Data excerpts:
•••••

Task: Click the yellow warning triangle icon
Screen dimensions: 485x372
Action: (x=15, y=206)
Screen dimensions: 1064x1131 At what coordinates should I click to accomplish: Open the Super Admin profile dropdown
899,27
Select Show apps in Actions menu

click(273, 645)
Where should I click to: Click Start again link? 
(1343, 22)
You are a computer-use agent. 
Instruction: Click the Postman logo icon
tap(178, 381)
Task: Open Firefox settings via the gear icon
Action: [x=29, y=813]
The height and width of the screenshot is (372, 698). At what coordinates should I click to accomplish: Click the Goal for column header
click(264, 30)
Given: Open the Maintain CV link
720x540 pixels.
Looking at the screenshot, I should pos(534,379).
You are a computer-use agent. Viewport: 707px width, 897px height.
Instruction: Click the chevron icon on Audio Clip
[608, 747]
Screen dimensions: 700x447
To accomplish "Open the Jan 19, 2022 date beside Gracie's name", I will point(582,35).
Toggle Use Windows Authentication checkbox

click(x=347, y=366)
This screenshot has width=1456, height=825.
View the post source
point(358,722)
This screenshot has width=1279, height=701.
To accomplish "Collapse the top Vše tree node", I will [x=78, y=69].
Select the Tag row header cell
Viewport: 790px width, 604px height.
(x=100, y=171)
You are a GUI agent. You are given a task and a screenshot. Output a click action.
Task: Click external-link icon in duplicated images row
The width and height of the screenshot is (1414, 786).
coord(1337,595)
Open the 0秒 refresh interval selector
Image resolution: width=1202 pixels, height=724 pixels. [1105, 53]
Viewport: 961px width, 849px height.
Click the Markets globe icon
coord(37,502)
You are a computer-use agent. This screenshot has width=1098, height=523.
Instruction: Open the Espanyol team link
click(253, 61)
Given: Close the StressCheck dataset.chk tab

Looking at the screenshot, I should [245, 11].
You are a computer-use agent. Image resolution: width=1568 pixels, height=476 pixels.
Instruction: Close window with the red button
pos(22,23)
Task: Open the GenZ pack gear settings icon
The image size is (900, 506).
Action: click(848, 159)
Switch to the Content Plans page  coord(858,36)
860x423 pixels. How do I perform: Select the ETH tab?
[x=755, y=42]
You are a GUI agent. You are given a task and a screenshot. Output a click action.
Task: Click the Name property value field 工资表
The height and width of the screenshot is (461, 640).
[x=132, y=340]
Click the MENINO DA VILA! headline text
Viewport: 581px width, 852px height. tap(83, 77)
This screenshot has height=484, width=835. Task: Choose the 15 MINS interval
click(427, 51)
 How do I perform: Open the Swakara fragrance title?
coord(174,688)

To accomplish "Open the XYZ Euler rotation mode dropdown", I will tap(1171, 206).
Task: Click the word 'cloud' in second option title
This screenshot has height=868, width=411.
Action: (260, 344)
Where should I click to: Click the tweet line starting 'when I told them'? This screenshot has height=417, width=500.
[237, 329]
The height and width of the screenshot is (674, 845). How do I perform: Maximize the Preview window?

•••••

**Directions**
If a line appears above, it belongs in your answer, printed exactly.

**Solution for this problem**
Task: Click the yellow warning triangle icon
Screen dimensions: 485x372
Action: (x=15, y=206)
Screen dimensions: 1064x1131 At what coordinates should I click to accomplish: Open the Super Admin profile dropdown
899,27
Select Show apps in Actions menu

click(273, 645)
Where should I click to: Click Start again link? 
(1343, 22)
You are a computer-use agent. 
Instruction: Click the Postman logo icon
tap(178, 381)
Task: Open Firefox settings via the gear icon
Action: [x=29, y=813]
The height and width of the screenshot is (372, 698). At what coordinates should I click to accomplish: Click the Goal for column header
click(264, 30)
Given: Open the Maintain CV link
720x540 pixels.
Looking at the screenshot, I should pos(534,379).
You are a computer-use agent. Viewport: 707px width, 897px height.
Instruction: Click the chevron icon on Audio Clip
[608, 747]
Screen dimensions: 700x447
To accomplish "Open the Jan 19, 2022 date beside Gracie's name", I will point(582,35).
Toggle Use Windows Authentication checkbox

click(x=347, y=366)
This screenshot has width=1456, height=825.
View the post source
point(358,722)
This screenshot has width=1279, height=701.
To accomplish "Collapse the top Vše tree node", I will [x=78, y=69].
Select the Tag row header cell
Viewport: 790px width, 604px height.
(x=100, y=171)
You are a GUI agent. You are given a task and a screenshot. Output a click action.
Task: Click external-link icon in duplicated images row
The width and height of the screenshot is (1414, 786).
coord(1337,595)
Open the 0秒 refresh interval selector
Image resolution: width=1202 pixels, height=724 pixels. [1105, 53]
Viewport: 961px width, 849px height.
Click the Markets globe icon
coord(37,502)
You are a computer-use agent. This screenshot has width=1098, height=523.
Instruction: Open the Espanyol team link
click(253, 61)
Given: Close the StressCheck dataset.chk tab

Looking at the screenshot, I should [245, 11].
You are a computer-use agent. Image resolution: width=1568 pixels, height=476 pixels.
Instruction: Close window with the red button
pos(22,23)
Task: Open the GenZ pack gear settings icon
The image size is (900, 506).
Action: click(848, 159)
Switch to the Content Plans page  coord(858,36)
860x423 pixels. How do I perform: Select the ETH tab?
[x=755, y=42]
You are a GUI agent. You are given a task and a screenshot. Output a click action.
Task: Click the Name property value field 工资表
The height and width of the screenshot is (461, 640).
[x=132, y=340]
Click the MENINO DA VILA! headline text
Viewport: 581px width, 852px height. tap(83, 77)
This screenshot has height=484, width=835. Task: Choose the 15 MINS interval
click(427, 51)
 How do I perform: Open the Swakara fragrance title?
coord(174,688)

To accomplish "Open the XYZ Euler rotation mode dropdown", I will tap(1171, 206).
Task: Click the word 'cloud' in second option title
This screenshot has height=868, width=411.
Action: (260, 344)
Where should I click to: Click the tweet line starting 'when I told them'? This screenshot has height=417, width=500.
[237, 329]
The height and width of the screenshot is (674, 845). How do I perform: Maximize the Preview window?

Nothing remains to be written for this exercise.